Text under study Start Marker
School or community-based abstinence-only education

Evidence Rating  
Mixed Evidence
Evidence rating: Mixed Evidence

Strategies with this rating have been tested more than once and results are inconsistent or trend negative; further research is needed to confirm effects.

Health Factors  
Decision Makers

Abstinence-only education promotes abstinence from sexual activity through delayed initiation or abstinence until marriage. These programs generally mention condoms or other birth control methods only to highlight their failure rates1. Abstinence-only education may take place in schools or in community settings.

Expected Beneficial Outcomes (Rated)
Text under study End Marker
What to produce: Continue the page on abstinence-only education, starting right after its "Expected Beneficial Outcomes (Rated)" heading.
Records supplied Start Marker
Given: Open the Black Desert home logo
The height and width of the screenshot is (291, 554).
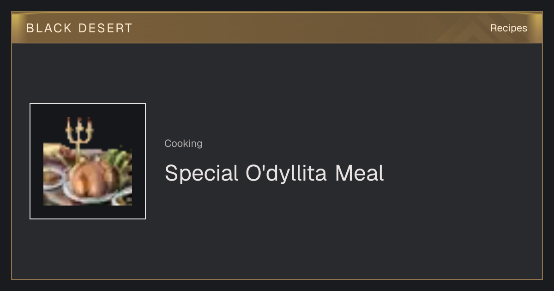Looking at the screenshot, I should click(x=79, y=28).
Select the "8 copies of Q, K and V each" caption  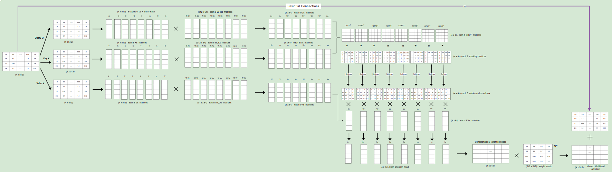(x=136, y=12)
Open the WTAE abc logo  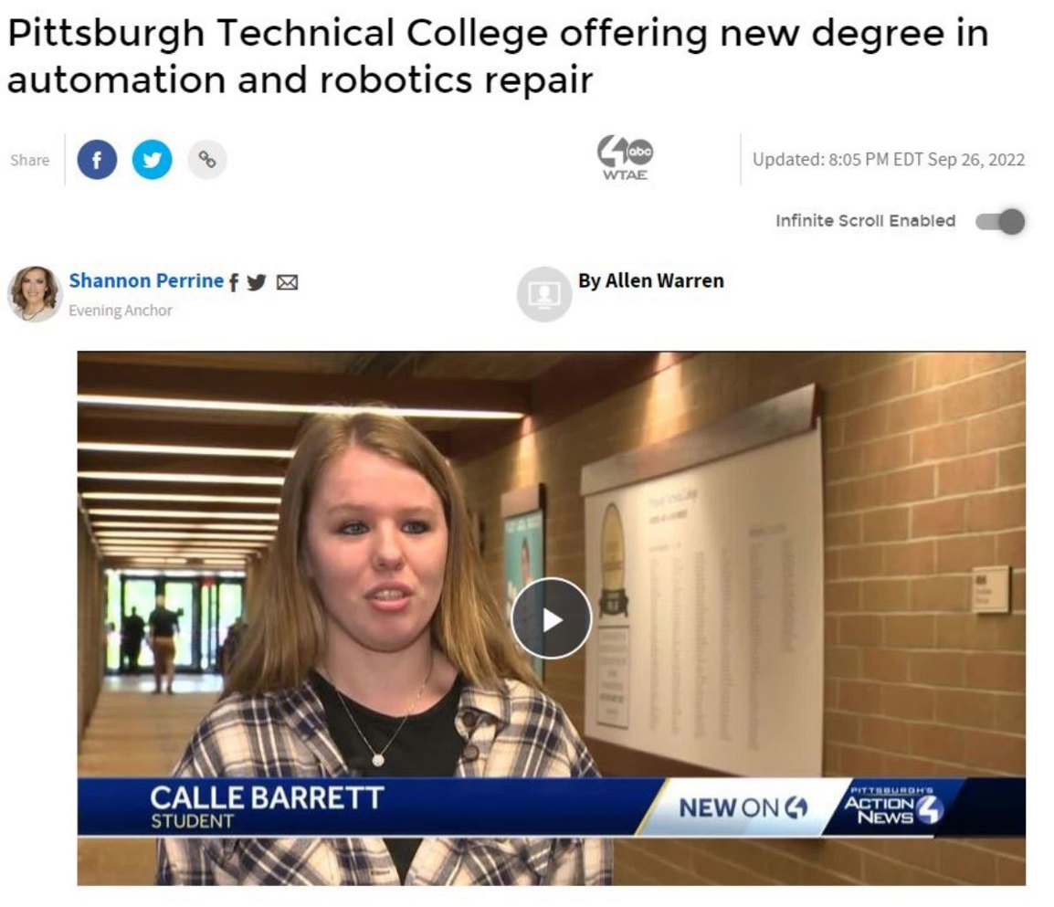625,159
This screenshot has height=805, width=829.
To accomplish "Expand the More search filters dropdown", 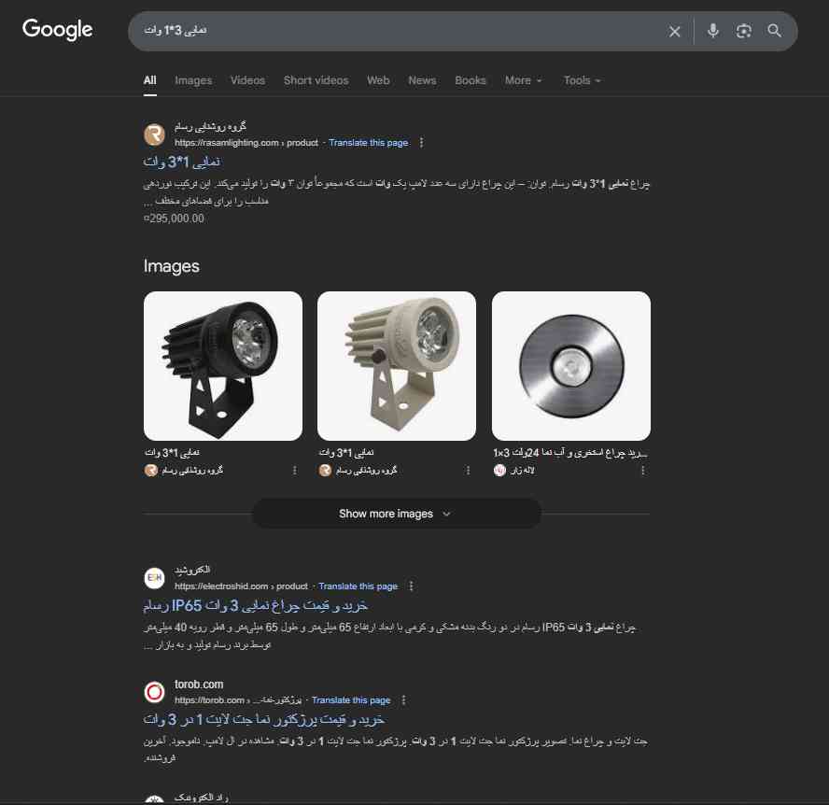I will [x=523, y=80].
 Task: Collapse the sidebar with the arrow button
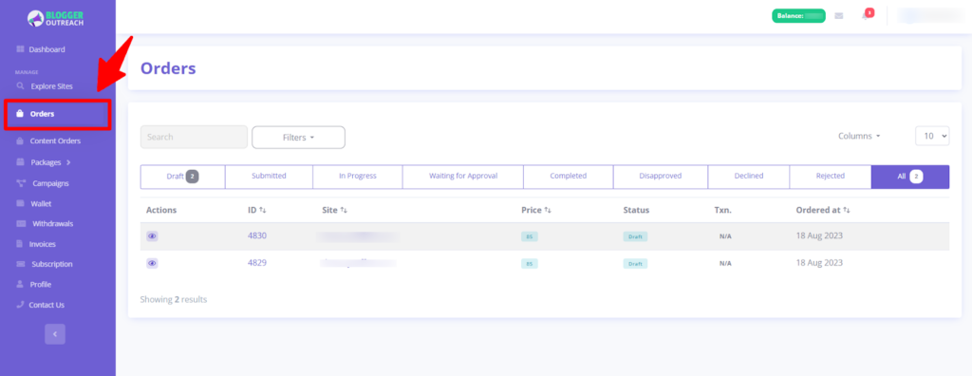[54, 334]
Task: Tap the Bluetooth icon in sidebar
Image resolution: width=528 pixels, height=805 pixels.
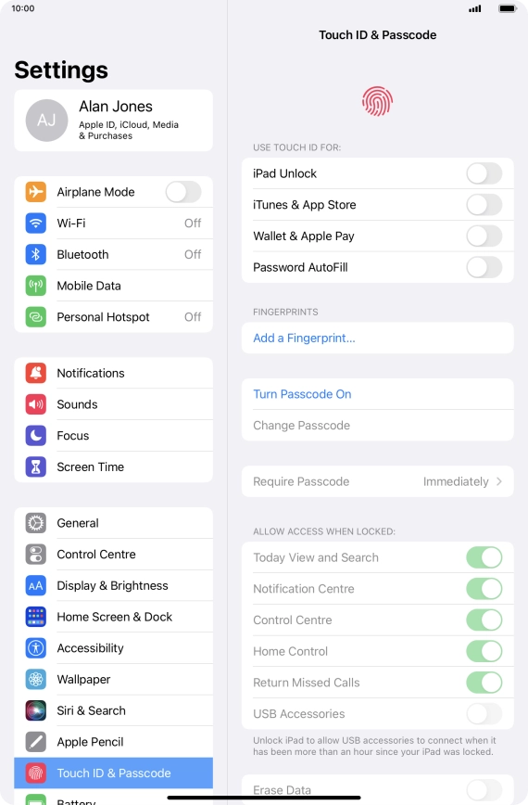Action: pos(36,255)
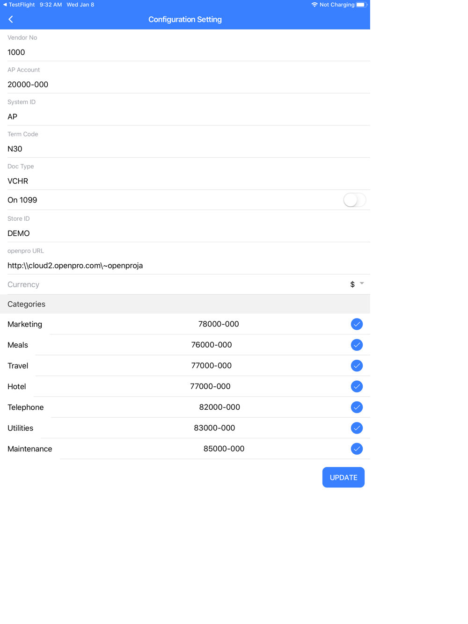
Records supplied End Marker
Result of the task:
  • Reduced sexual activity

  • Reduced risky sexual behavior

Evidence of Effectiveness

There is mixed evidence about the effects of abstinence-only education on adolescent sexual activity. Overall, studies find no significant change, positive or negative, to adolescents’ frequency of sex, incidence of unprotected sex, number of partners, sexual initiation, HIV and STI incidence, or condom use as a result of abstinence-only education2, 3, 4, 5, 6. Such programming appears to be associated with increases in pregnancy rates7, 8, 9, 10. In some cases, however, abstinence-only education programs appear to decrease adolescents’ sexual activity and frequency of sex6, 11, 123, 13.

Impact on Disparities

No impact on disparities likely

Implementation Examples

Legislation regarding sex education varies from state to state. As of 2017, 37 states require the inclusion of abstinence education, and 26 of these require that abstinence be stressed—27 when HIV education is taught. Nineteen states require that instruction emphasize the importance of engaging in sexual activity only within marriage14.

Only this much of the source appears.